In prescriptive analytics tools like network optimization tools, the recommendations are not difficult to understand if you are looking to compare only in terms of numbers. The real challenge lies beyond these numbers in trying to extrapolate these recommendations to real-world nuances of these moves and factors that cannot be incorporated into a network model. The fact is that for network optimization tools to benefit from generative AI, the tool itself needs to evolve from the way it is designed right now and then needs to be coupled with Generative AI.

To effectively use Generative AI, we need to be innovative and tactical about it. If you follow me, you know that I keep on emphasizing that technology is not a stand-alone enabler. Hence, it needs to be planned from many different perspectives. Use cases like this one essentially cater to organizations’ FOMO aspects when it comes to Generative AI.
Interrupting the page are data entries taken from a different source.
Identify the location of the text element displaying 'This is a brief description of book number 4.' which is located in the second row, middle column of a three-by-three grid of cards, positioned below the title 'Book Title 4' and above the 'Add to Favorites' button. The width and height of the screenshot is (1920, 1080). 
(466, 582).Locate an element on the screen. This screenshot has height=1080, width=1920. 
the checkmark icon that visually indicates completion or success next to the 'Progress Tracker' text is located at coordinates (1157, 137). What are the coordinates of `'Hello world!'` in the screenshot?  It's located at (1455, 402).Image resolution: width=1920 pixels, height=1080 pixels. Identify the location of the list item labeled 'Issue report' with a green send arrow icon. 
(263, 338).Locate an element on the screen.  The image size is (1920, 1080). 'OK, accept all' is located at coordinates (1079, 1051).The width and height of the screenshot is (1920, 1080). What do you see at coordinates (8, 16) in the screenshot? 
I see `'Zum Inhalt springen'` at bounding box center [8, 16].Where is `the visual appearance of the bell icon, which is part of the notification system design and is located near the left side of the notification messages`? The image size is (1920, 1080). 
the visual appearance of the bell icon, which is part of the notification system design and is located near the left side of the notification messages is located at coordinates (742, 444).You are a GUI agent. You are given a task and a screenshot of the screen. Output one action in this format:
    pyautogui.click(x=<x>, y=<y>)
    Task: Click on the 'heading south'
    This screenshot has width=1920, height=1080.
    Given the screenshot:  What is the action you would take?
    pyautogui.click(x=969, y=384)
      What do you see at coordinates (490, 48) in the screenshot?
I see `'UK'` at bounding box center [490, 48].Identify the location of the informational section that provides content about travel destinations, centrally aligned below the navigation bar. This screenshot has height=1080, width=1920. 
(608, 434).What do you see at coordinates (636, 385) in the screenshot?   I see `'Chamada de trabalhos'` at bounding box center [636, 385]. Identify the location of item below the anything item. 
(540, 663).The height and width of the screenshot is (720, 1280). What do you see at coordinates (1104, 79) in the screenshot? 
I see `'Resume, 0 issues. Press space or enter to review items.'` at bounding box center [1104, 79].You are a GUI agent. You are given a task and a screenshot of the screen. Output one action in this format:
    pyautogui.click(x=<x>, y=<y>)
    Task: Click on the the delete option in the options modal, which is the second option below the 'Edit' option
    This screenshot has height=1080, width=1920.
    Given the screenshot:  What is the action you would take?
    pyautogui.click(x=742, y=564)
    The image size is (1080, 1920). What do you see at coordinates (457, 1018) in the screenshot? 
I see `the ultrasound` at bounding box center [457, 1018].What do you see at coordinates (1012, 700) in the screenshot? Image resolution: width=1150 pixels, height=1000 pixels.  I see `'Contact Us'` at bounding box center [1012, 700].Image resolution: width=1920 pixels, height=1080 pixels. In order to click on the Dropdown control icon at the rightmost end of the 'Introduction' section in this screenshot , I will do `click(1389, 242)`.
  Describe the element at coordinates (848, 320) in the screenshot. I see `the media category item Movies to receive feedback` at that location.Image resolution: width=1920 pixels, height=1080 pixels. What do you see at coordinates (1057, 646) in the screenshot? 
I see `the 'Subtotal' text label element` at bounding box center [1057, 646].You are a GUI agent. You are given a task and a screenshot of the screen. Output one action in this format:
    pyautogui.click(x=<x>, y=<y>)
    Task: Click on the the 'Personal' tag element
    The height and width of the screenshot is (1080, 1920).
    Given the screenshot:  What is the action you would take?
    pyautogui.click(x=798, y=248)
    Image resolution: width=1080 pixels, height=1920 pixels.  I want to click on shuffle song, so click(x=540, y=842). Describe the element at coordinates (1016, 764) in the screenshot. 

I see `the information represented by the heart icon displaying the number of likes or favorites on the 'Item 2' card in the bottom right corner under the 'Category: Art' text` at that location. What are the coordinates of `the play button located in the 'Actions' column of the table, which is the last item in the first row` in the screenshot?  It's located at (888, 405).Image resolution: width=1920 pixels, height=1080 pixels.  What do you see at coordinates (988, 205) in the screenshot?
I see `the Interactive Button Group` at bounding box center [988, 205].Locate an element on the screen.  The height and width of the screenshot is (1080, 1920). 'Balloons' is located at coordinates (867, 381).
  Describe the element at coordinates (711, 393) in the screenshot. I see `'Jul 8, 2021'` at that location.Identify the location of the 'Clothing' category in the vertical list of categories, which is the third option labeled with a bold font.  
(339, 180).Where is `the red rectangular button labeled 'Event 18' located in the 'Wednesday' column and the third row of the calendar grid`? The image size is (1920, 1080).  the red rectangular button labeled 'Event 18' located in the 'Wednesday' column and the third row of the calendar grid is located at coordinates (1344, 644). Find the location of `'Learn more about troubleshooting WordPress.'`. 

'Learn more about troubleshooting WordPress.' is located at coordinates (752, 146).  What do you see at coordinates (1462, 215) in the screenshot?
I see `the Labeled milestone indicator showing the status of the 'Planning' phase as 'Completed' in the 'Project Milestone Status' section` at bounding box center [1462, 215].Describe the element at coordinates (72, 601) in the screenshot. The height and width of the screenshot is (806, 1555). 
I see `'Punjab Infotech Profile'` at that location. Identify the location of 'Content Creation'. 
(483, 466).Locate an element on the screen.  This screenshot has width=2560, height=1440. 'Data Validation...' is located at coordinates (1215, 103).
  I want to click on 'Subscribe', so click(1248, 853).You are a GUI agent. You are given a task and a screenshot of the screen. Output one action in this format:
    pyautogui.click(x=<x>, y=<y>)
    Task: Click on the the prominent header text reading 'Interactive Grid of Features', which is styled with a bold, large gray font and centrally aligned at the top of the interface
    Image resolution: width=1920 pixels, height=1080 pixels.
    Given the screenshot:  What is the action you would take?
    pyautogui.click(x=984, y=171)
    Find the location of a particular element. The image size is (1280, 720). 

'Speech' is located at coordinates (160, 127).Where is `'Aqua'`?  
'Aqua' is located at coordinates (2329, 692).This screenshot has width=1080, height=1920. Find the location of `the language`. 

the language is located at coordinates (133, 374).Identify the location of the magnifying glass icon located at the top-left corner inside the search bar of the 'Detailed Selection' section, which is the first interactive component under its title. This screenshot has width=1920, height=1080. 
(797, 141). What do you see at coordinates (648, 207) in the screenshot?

Feeding on this FOMO aspect of organizations in a predatory way will bring businesses to these companies, working on building a copilot that will probably not be capable of going beyond the numbers in the model. However, the organization implementing these crappy use cases suffers. Implementing Generative AI in ways that are not helpful means missed opportunities for the organizations. They can use those resources to leverage a large language model in the use case where it would have made a genuinely transformative impact.

In my upcoming report, “Generative AI in the Supply Chain”, I will suggest a framework that you can use to evaluate if leveraging generative AI for a specific use case, even if it can be used for that use case, is worth it or not. Because we do not need to chase every shiny technology blindly. The shiny technology may have the transforming power of the sun, but the sun’s shine needs to fall in the right spots for life to thrive in full bloom.